NeurIPS 2019
Sun Dec 8th through Sat the 14th, 2019 at Vancouver Convention Center
Reviewer 1
This paper proposes to build deep neural networks for computer vision based on fully self-attention layers. A local self-attention layer is proposed to overcome the limitations of the global attention layers that must be applied to reduced versions of the input image due to its computational load. This self-attention layer is used to replace all the convolutional layers in ResNet architectures. The proposed model is compared to standard CNN Resnet on ImageNet and Coco databases. Using self-attention layers allows to reduce the number of parameters of the model while maintaining the performance level. Ablation studies are conducted on different aspects of the proposed model. The goal of the replacing convolutions with local self-attention is a bit in contradiction with the initial objective of using attention layers. As noted by the authors, attention layers were introduced to take into account long term dependencies, what convolution layers could not do. An alternative direction is to use recurrent layers. Reducing self-attention to a local attention layer disable this long term dependency effect. Moreover, using multiple heads makes self-attention even closer to convolutions : it is local and learns multiple representation of the input. The paper could have studied more deeply the differences, both computationally and in terms of expected properties, between the local self-attention layers and convolutional layers. In the end, it seems that the parameters of the convolutional layer (the different kernel parameters) have been replaced by the parameters of the linear transformation Wq, Wk and Wv. The importance of positional features, shown in Table 5, could also have been more explored, because this is one of the main differences with CNN. Why is it important for self-attention ? Is it also useful for CNN on images ? (it has been used for CNN on language). Results in Table 6 are really surprising. One could consider that using only the positional interaction is a degenerated form of convolution, where each position in the kernel are encoded with a different set of parameters.
Reviewer 2
This paper answers the question on whether self-attention can be used as a stand-alone primitive for many vision tasks. The paper provides a clear answer to this question and demonstrates through methodological and empirical analyses that self-attention can be used as a stand-along primitive and also provides specific analyses, including different ablative analyses, showing under what circumstances attention can underperform or outperform convolution and under what circumstances an optimal combination between the two can be used for delivering the best performance.
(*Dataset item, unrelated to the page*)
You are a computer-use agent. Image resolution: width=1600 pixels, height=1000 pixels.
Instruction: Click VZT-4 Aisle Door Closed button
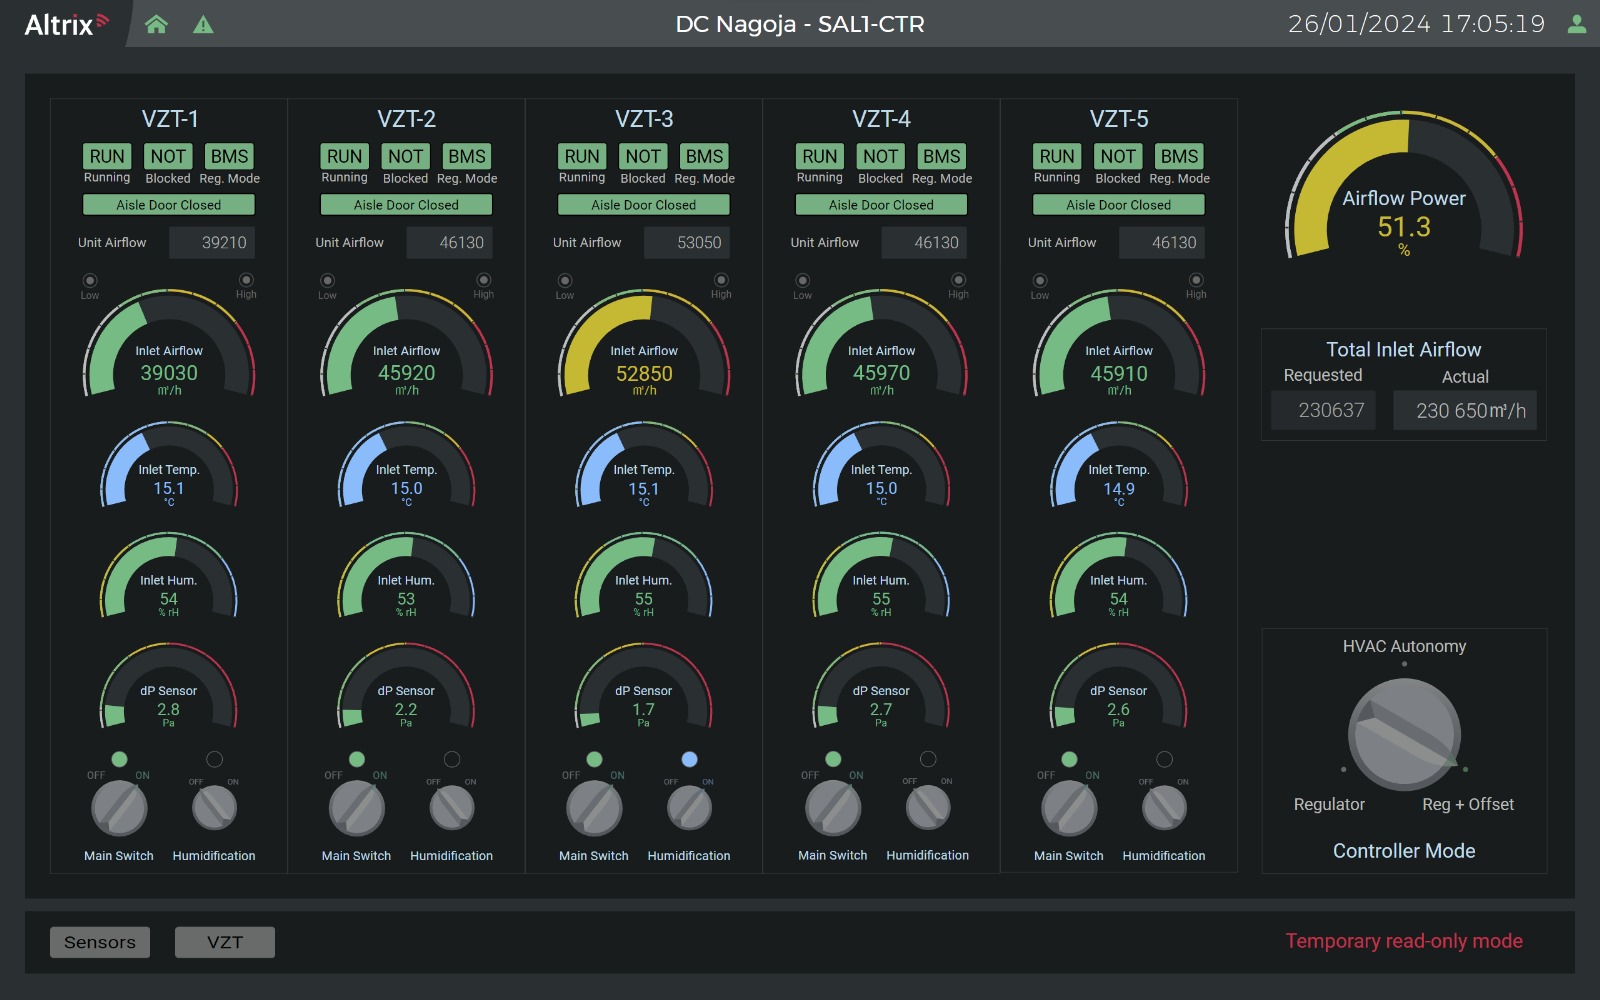881,205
Empirical analyses are obtained using ImageNet for classification and COCO for object detection. The paper reads well and provides a good balance in methodological and empirical analyses and discussions. The findings and conclusions are interesting but not surprising. They are useful for computer vision practitioners and researchers. In this sense, the work is of both academic and societal impacts. Overall, I like this work and I am confident that the community shall benefit from these findings and conclusions from this work. I have a few minor questions on this work. - Presumably, convolution-stem + attention should deliver the best performance. Why on Table 1 for ResNet-50 is full attention better than convolution-stem + attention? The similar observations are obtained in Figure 3 for certain scenarios? - The conclusion that enlarging the spatial extent k in attention improves performance but plateaus off at 11x11 is based on the observations on Table 4. I wonder whether this conclusion is premature – what if you continue enlarging the spatial extent? Would the performance drop after 11x11? Or plateaus? Of increase again? - In general, the conclusion that convolution is good at capturing low level features while attention is good at higher level is probably valid for all the “natural” images like those in ImageNet and COCO. What if you have binary/illusory/sketch images where you may need attention in the first place? The presentation of the work is acceptable. But there are grammatical errors and typos. Also somehow most of the references were missing in the paper. The above was my initial review. I read authors' response and am happy with their answers. I stay with my original review.
Reviewer 3
The paper addresses the problem of replacing convolutions with self-attention layers in vision models. This is done by devising a new stand-alone self-attention layer, which borrows ideas from both convolution and self-attention. Like convolutions, it works on a neighborhood of the image, but replaces dot operations with self-attention operations. Unlike convolutions, this layers features a significant reduction in the number of parameters and computational complexity, plus the parameter count is independent on the size of the spatial extent. As in sequence modelling, they employ relative position embeddings, on both rows and columns of the neighborhood. Experiments are carried out on (almost) state of the art classification and detection architectures, where the authors replace convolutional blocks with their self-attention layer, and use average pooling with stride to do the spatial down sampling. As they have experimental findings that self-attention is not effective in replacing the convolution stem, they also build a replacement for stem layers which is devised by injecting distance-based information in the computation of the values of the attention. The rest of the experimental evaluation ablates the architectures by considering the role of the conv stem, network width, modifying the set of layers which are replaced with self-attention, and varying the spatial extent of the self-attention. Overall, the paper introduces a novel and significant idea. Investigating the role of self-attention as a stand-alone layer is a fundamental research question given the recent advances in both vision and sequence processing. The paper is also well written and clear. On the other side, a deeper investigation of what self-attention can learn with respect to convolution would have been useful, but is left for future works. The provided experiments underline that the new layer can significantly reduce the number of parameters and computational complexity, therefore the result is definitely interesting by itself and opens possibilities for future research.